Our program was built by and supported by our students and graduates and parents. It has been an amazing place to be. I am forever grateful for each and every one of you.

 Matthew Varey

A couple of notable personal awards and nominations:

∙       2016 Recipient of the Canadian Society of Education Through the Arts Secondary Art Teacher of the Year Award

∙       2014 Recipient of the TDSB Excellence in Teaching Award

∙       2012 Recipient of the Ontario Society of Education Through the Arts Teacher of the Year Award

∙       2016      Nominated for an OTIP Teacher of the Year Award                                                                                  

∙       2014      Nominated for the Prime Ministers Award for Teaching Excellence

∙       2014      Nominated for the Ted Prize                                                                                     

∙       2013      Nominated for a TDSB Excellence in Teaching Award

∙       2013      Nominated for the Premier’s Award for Teaching Excellence          

∙       2013      Nominated for OTIP Teacher of the Year Award

∙       2012      Nominated for the Ontario College of Teachers Inspiring Public Confidence Award

∙       2010-15 Nominated for the Toronto Star Teacher of the Year Award

∙       2011      Nominated for the Premier’s Award for Teaching Excellence

∙       2011      Nominated for the OSEA Teacher of the Year Award 2011

∙       2011-2025 Awarded Scholastic Art and Writing Awards Gold Medals

About our Scholastic Art and Writing Awards haul, in 2014 this was written up in a Toronto newspaper:

The talented students of Etobicoke School of the Arts (ESA) recently won a record number of Scholastic Art and Writing Awards – as a school, collectively winning more honours than most competing countries.

“The headline here is that ESA won more national awards than any country in the world, other than the U.S.,” longtime ESA teacher Matthew Varey said of the awards, which are run by Alliance for Young Artists and Writers in New York City. “It’s an American competition, so the U.S. gets most of the awards. Korea was third and Canada was a strong second.”

Led by ESA, Varey said Canadian students won 191 “Golden Keys” – 141 of them taken home by ESA’s talented artists and writers, who also won 25 national awards.

This year – the fourth ESA has entered its students in the competition – saw ESA submit nearly 3,200 pieces to the Scholastic Art and Writing Awards in categories ranging from poetry, painting, and photography, to architecture, comic art, jewelry, digital art and everything in between.

While Varey said he and his fellow teachers already know that their students at ESA rank among the very best in the world – afterall, graduating ESA students raked in more than $2.1 million in scholarships last year alone – seeing their overwhelming success at this year’s Scholastic Art and Writing Awards has nevertheless proven a rewarding experience.
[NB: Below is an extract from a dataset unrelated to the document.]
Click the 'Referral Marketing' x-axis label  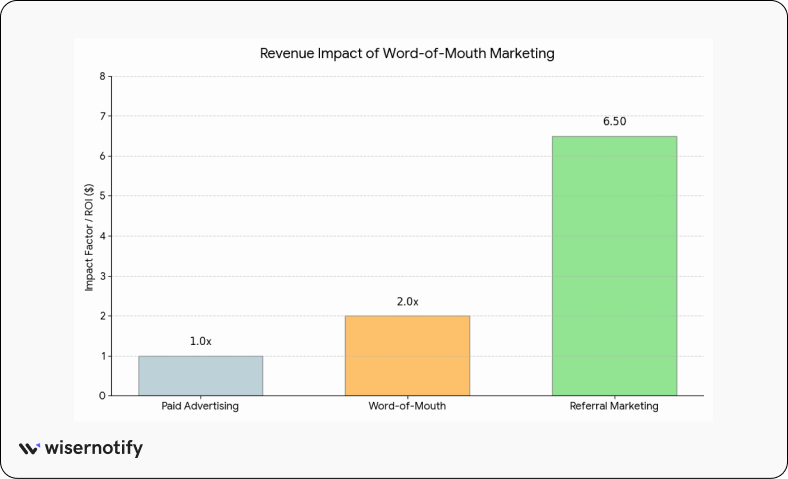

“We already have a really strong sense of where we are in the world, but the percentages are still extraordinary. In the first round, we won 50.5 per cent of all awards given outside the U.S. – so, on the whole planet, we won more than half awards in our little school. It’s amazing,” he said.

“Our students have got such phenomenal talent and ability and drive and work ethic, so really the question now is what do we do with all that? We certainly don’t need to prove that we can win awards anymore, it’s just a matter of figuring out what we can do with the kids next – how can we contribute?”

Leading up to the June 6 Scholastic Art and Writing Awards ceremony, which will take place at Carnegie Hall in New York City, ESA is slated to embark on a series of 19 events – from weekly openings, to the school’s year-end art show, to the second in its series of Art Talks – all beginning this week.

Every Thursday from today until June 4, ESA will host a series of nine student art openings from 3:30 to 8 p.m. Entrance is free. ESA is located at 675 Royal York Rd.”